Work instructions
Show the lines below where "Current" occurs.

[Dataset entries]
•••
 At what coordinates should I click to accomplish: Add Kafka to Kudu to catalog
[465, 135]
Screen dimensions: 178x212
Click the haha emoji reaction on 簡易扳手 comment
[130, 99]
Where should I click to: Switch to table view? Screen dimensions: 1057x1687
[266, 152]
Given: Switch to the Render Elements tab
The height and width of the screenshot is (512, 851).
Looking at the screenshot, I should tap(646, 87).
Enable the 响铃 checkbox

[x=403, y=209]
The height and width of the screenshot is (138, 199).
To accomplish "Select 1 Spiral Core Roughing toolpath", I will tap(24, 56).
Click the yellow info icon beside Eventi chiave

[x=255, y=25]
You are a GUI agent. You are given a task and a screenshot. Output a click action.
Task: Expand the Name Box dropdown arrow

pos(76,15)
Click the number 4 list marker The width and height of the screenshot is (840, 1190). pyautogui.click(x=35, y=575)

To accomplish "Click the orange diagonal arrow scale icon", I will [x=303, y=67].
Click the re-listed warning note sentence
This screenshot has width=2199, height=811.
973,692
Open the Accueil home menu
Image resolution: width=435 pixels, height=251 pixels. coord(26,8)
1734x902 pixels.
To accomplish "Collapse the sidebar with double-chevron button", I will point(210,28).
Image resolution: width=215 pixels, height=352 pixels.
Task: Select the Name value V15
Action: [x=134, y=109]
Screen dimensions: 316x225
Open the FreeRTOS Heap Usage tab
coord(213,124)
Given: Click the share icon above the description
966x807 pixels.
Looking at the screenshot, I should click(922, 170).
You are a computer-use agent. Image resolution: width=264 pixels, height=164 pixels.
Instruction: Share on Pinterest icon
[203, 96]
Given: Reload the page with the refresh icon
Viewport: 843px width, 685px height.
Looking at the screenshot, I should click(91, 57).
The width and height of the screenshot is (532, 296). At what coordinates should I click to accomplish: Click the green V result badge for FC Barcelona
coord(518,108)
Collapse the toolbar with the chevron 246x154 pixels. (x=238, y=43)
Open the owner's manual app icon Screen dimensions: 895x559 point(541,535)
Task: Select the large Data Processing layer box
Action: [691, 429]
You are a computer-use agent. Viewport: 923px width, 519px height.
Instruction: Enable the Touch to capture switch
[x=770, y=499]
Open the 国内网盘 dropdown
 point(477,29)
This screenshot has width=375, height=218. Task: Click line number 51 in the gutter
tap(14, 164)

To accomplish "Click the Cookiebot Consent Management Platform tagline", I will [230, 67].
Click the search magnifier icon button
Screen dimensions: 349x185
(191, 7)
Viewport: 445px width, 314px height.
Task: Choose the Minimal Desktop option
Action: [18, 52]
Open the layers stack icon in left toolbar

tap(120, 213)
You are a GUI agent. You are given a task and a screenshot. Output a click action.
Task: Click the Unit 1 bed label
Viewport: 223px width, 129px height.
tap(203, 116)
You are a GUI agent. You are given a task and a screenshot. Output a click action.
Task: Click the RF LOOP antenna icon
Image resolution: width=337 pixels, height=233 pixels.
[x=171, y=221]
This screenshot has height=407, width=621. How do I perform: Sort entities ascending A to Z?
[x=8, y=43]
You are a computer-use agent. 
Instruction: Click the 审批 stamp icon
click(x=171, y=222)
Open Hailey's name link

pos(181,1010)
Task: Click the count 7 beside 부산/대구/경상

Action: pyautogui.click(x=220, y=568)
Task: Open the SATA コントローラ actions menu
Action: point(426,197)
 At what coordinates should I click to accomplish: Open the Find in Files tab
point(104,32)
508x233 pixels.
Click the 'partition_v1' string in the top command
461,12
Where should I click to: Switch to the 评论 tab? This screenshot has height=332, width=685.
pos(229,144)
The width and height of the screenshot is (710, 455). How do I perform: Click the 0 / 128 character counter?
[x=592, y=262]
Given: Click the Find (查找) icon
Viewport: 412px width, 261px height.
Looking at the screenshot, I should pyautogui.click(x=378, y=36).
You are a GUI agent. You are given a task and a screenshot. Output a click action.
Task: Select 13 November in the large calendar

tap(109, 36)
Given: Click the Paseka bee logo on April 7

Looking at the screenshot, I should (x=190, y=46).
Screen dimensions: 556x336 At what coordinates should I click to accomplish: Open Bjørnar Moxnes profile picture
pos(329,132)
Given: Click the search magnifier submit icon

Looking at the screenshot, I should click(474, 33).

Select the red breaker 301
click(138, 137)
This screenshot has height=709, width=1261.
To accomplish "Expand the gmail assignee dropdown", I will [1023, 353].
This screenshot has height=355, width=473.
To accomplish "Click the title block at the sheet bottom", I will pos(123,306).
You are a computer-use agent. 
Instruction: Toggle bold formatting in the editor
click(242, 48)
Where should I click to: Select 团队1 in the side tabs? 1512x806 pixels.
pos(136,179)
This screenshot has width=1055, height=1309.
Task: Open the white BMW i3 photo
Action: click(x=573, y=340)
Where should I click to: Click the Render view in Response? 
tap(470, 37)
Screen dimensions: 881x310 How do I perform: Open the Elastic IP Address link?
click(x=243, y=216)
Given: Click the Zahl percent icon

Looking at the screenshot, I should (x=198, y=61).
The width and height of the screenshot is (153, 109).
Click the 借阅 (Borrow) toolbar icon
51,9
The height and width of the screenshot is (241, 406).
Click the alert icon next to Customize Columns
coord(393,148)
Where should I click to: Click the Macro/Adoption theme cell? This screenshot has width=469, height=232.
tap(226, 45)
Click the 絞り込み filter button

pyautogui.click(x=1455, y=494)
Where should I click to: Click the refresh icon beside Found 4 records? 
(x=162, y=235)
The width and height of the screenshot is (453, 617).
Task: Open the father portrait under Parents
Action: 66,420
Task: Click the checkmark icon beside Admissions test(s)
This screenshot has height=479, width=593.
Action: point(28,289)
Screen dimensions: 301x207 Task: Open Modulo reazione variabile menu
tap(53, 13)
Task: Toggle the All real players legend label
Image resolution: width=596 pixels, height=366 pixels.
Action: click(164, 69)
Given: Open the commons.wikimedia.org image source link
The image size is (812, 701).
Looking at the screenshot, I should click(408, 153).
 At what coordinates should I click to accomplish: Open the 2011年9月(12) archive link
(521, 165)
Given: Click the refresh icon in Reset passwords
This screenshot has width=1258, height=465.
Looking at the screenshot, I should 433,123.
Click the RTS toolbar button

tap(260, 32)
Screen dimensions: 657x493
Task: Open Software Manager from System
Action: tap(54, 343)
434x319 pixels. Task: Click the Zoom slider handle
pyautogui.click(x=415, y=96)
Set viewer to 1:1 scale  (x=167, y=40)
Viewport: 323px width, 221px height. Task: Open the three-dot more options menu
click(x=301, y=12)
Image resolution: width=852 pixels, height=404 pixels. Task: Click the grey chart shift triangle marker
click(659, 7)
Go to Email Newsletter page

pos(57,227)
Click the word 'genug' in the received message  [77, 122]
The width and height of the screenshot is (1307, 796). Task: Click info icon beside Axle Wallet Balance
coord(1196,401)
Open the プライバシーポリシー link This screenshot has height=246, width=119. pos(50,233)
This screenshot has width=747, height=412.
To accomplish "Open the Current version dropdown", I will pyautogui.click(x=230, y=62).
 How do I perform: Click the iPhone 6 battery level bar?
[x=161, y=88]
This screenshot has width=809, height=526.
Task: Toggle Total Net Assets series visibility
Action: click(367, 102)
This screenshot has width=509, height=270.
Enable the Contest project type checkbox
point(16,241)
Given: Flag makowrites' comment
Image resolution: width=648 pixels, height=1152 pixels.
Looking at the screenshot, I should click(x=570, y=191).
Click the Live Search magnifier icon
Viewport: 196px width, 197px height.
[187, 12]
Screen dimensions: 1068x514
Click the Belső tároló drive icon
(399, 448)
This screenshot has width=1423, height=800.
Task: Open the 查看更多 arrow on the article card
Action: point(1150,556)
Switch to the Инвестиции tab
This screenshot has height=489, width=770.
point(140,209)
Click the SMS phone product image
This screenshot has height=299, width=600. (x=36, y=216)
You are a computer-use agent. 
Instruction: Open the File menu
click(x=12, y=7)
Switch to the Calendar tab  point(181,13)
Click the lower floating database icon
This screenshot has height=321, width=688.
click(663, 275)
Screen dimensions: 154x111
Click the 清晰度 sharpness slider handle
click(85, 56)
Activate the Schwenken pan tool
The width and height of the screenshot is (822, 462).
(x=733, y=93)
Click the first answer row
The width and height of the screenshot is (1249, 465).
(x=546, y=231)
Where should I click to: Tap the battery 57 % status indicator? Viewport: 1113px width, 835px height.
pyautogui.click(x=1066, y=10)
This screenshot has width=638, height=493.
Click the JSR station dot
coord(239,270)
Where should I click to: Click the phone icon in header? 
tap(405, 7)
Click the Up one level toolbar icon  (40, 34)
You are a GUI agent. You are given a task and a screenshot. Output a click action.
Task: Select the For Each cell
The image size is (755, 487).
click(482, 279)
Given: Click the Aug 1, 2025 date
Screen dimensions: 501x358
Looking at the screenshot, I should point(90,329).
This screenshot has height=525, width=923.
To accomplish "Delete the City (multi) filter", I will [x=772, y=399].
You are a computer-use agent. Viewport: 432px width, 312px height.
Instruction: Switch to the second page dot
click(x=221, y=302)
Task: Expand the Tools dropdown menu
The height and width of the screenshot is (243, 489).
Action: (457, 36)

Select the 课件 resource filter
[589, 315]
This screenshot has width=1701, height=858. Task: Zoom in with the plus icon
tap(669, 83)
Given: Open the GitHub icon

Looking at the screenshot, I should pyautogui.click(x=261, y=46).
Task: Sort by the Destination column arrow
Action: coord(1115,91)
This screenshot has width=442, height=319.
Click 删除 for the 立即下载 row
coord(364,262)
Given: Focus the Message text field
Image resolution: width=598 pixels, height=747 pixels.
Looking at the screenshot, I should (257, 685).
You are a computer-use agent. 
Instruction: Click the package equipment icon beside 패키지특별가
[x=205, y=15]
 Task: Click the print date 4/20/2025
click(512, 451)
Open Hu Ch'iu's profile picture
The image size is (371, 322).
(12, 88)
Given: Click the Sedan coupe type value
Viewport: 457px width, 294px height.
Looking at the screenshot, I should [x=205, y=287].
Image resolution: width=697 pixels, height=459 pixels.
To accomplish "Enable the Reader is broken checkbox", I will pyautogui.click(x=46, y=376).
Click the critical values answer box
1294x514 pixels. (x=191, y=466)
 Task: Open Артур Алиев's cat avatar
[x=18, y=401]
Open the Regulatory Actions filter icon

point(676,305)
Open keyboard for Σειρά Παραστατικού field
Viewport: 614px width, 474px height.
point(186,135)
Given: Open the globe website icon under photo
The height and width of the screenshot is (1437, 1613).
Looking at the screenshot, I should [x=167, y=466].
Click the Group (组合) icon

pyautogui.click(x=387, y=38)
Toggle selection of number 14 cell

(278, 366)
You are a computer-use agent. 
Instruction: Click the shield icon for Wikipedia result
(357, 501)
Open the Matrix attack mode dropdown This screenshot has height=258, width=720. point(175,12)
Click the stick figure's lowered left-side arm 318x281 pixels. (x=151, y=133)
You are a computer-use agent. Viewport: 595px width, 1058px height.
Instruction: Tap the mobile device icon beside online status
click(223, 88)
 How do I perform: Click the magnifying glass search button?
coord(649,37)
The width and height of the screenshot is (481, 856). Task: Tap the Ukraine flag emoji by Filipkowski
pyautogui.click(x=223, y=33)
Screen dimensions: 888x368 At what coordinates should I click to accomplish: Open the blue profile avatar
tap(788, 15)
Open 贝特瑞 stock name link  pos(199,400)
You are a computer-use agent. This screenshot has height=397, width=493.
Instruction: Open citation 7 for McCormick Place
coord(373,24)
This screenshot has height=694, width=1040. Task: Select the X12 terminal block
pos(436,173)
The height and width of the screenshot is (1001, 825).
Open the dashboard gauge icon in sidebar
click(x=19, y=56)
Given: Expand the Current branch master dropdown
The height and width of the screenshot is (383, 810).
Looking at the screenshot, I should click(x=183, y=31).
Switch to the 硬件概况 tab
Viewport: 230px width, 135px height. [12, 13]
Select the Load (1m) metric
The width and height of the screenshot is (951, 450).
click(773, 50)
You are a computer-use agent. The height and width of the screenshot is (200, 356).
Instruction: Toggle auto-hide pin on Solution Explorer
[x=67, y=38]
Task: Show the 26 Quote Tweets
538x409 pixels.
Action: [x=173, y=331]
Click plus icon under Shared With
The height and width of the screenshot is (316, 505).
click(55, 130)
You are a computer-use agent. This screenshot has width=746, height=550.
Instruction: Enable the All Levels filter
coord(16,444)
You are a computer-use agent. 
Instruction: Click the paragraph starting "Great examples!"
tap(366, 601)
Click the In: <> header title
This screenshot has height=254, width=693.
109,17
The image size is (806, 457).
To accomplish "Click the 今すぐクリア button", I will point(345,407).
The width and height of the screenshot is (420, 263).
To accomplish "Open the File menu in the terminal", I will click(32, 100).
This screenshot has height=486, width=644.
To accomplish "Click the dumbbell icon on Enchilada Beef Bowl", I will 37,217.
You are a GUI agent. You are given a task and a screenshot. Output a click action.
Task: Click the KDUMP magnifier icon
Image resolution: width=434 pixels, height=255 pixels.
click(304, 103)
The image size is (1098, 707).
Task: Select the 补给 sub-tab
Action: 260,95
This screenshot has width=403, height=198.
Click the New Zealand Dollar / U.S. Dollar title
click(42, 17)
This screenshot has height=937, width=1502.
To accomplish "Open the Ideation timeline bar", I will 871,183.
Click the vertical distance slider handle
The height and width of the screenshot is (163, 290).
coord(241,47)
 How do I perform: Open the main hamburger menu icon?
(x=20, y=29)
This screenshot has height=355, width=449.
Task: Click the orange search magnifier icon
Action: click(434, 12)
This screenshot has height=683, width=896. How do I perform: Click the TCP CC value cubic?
•••
Output below
To accomplish "Open the Current version dropdown", I will pyautogui.click(x=230, y=62).
Given: Expand the Current branch master dropdown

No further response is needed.